**Objective:**
Copy every line of the listing below character for character, with no changes.

**Raw records:**
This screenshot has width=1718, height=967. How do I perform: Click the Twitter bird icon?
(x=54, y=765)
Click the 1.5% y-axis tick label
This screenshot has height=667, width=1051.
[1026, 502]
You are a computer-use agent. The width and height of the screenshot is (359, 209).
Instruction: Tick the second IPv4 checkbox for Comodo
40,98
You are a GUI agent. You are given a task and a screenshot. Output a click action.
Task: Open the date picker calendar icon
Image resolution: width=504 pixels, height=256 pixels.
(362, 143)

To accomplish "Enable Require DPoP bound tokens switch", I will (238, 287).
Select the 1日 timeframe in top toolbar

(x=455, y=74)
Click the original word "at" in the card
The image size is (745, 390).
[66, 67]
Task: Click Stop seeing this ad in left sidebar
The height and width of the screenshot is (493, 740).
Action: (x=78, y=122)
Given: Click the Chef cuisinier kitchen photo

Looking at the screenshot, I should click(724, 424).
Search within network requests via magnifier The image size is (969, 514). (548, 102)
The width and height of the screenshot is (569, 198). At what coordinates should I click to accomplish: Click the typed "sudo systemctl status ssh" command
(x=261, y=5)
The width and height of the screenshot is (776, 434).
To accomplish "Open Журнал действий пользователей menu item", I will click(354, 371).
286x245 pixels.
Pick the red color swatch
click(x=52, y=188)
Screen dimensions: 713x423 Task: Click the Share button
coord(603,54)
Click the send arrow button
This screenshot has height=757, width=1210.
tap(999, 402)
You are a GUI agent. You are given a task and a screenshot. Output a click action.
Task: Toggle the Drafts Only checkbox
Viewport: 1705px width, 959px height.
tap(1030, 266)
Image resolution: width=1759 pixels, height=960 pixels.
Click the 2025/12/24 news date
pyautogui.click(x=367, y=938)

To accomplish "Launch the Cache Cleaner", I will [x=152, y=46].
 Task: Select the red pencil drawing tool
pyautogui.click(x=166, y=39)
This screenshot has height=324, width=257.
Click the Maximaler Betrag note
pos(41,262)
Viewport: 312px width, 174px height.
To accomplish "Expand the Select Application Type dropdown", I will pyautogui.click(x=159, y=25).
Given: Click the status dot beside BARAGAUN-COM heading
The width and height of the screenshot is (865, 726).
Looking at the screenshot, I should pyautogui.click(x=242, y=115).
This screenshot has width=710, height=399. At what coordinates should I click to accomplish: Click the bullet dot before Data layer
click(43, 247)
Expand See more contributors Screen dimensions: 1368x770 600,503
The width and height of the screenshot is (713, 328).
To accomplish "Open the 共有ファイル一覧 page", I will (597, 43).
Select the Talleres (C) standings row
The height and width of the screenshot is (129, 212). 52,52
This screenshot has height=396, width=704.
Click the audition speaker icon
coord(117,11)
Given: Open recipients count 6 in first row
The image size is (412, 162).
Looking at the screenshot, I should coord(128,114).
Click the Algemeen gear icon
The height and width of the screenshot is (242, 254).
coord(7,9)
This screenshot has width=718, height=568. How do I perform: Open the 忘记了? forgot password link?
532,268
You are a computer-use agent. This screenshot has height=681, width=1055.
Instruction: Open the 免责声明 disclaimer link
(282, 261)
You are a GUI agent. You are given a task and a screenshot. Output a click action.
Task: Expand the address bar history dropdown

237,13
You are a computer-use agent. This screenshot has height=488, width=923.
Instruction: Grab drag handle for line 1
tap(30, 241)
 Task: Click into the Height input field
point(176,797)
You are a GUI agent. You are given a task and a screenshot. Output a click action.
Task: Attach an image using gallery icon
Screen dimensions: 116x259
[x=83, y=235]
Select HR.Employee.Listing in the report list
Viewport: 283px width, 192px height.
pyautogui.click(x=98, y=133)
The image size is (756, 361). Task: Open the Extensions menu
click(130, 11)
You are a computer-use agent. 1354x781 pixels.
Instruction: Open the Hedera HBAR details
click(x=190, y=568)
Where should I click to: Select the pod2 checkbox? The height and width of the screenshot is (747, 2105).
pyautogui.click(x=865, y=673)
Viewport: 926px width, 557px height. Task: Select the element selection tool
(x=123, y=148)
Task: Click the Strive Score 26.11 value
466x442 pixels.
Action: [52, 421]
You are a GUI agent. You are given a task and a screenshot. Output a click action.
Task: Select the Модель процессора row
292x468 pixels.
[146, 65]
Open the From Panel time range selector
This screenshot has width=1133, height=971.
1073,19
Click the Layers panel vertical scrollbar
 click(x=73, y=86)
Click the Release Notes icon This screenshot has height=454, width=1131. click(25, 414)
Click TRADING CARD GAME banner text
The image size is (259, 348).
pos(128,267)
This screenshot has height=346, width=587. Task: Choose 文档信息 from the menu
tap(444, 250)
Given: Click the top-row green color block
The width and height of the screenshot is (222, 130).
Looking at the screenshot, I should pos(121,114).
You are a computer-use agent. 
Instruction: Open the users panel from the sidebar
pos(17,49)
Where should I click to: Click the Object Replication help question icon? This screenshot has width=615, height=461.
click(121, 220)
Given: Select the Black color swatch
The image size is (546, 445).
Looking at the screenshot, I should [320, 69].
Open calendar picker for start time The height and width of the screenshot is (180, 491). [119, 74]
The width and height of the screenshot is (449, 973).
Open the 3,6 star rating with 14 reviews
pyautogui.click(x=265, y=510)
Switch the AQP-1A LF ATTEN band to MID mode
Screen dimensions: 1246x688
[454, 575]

**Task response:**
This screenshot has width=1718, height=967. How do I perform: Click the Twitter bird icon?
(x=54, y=765)
Click the 1.5% y-axis tick label
This screenshot has height=667, width=1051.
[1026, 502]
You are a computer-use agent. The width and height of the screenshot is (359, 209).
Instruction: Tick the second IPv4 checkbox for Comodo
40,98
You are a GUI agent. You are given a task and a screenshot. Output a click action.
Task: Open the date picker calendar icon
Image resolution: width=504 pixels, height=256 pixels.
(362, 143)

To accomplish "Enable Require DPoP bound tokens switch", I will (238, 287).
Select the 1日 timeframe in top toolbar

(x=455, y=74)
Click the original word "at" in the card
The image size is (745, 390).
[66, 67]
Task: Click Stop seeing this ad in left sidebar
The height and width of the screenshot is (493, 740).
Action: (x=78, y=122)
Given: Click the Chef cuisinier kitchen photo

Looking at the screenshot, I should click(724, 424).
Search within network requests via magnifier The image size is (969, 514). (548, 102)
The width and height of the screenshot is (569, 198). At what coordinates should I click to accomplish: Click the typed "sudo systemctl status ssh" command
(x=261, y=5)
The width and height of the screenshot is (776, 434).
To accomplish "Open Журнал действий пользователей menu item", I will click(354, 371).
286x245 pixels.
Pick the red color swatch
click(x=52, y=188)
Screen dimensions: 713x423 Task: Click the Share button
coord(603,54)
Click the send arrow button
This screenshot has height=757, width=1210.
tap(999, 402)
You are a GUI agent. You are given a task and a screenshot. Output a click action.
Task: Toggle the Drafts Only checkbox
Viewport: 1705px width, 959px height.
tap(1030, 266)
Image resolution: width=1759 pixels, height=960 pixels.
Click the 2025/12/24 news date
pyautogui.click(x=367, y=938)

To accomplish "Launch the Cache Cleaner", I will [x=152, y=46].
 Task: Select the red pencil drawing tool
pyautogui.click(x=166, y=39)
This screenshot has height=324, width=257.
Click the Maximaler Betrag note
pos(41,262)
Viewport: 312px width, 174px height.
To accomplish "Expand the Select Application Type dropdown", I will pyautogui.click(x=159, y=25).
Given: Click the status dot beside BARAGAUN-COM heading
The width and height of the screenshot is (865, 726).
Looking at the screenshot, I should pyautogui.click(x=242, y=115).
This screenshot has width=710, height=399. At what coordinates should I click to accomplish: Click the bullet dot before Data layer
click(43, 247)
Expand See more contributors Screen dimensions: 1368x770 600,503
The width and height of the screenshot is (713, 328).
To accomplish "Open the 共有ファイル一覧 page", I will (597, 43).
Select the Talleres (C) standings row
The height and width of the screenshot is (129, 212). 52,52
This screenshot has height=396, width=704.
Click the audition speaker icon
coord(117,11)
Given: Open recipients count 6 in first row
The image size is (412, 162).
Looking at the screenshot, I should coord(128,114).
Click the Algemeen gear icon
The height and width of the screenshot is (242, 254).
coord(7,9)
This screenshot has width=718, height=568. How do I perform: Open the 忘记了? forgot password link?
532,268
You are a computer-use agent. This screenshot has height=681, width=1055.
Instruction: Open the 免责声明 disclaimer link
(282, 261)
You are a GUI agent. You are given a task and a screenshot. Output a click action.
Task: Expand the address bar history dropdown

237,13
You are a computer-use agent. This screenshot has height=488, width=923.
Instruction: Grab drag handle for line 1
tap(30, 241)
 Task: Click into the Height input field
point(176,797)
You are a GUI agent. You are given a task and a screenshot. Output a click action.
Task: Attach an image using gallery icon
Screen dimensions: 116x259
[x=83, y=235]
Select HR.Employee.Listing in the report list
Viewport: 283px width, 192px height.
pyautogui.click(x=98, y=133)
The image size is (756, 361). Task: Open the Extensions menu
click(130, 11)
You are a computer-use agent. 1354x781 pixels.
Instruction: Open the Hedera HBAR details
click(x=190, y=568)
Where should I click to: Select the pod2 checkbox? The height and width of the screenshot is (747, 2105).
pyautogui.click(x=865, y=673)
Viewport: 926px width, 557px height. Task: Select the element selection tool
(x=123, y=148)
Task: Click the Strive Score 26.11 value
466x442 pixels.
Action: [52, 421]
You are a GUI agent. You are given a task and a screenshot. Output a click action.
Task: Select the Модель процессора row
292x468 pixels.
[146, 65]
Open the From Panel time range selector
This screenshot has width=1133, height=971.
1073,19
Click the Layers panel vertical scrollbar
 click(x=73, y=86)
Click the Release Notes icon This screenshot has height=454, width=1131. click(25, 414)
Click TRADING CARD GAME banner text
The image size is (259, 348).
pos(128,267)
This screenshot has height=346, width=587. Task: Choose 文档信息 from the menu
tap(444, 250)
Given: Click the top-row green color block
The width and height of the screenshot is (222, 130).
Looking at the screenshot, I should pos(121,114).
You are a computer-use agent. 
Instruction: Open the users panel from the sidebar
pos(17,49)
Where should I click to: Click the Object Replication help question icon? This screenshot has width=615, height=461.
click(121, 220)
Given: Select the Black color swatch
The image size is (546, 445).
Looking at the screenshot, I should [320, 69].
Open calendar picker for start time The height and width of the screenshot is (180, 491). [119, 74]
The width and height of the screenshot is (449, 973).
Open the 3,6 star rating with 14 reviews
pyautogui.click(x=265, y=510)
Switch the AQP-1A LF ATTEN band to MID mode
Screen dimensions: 1246x688
[454, 575]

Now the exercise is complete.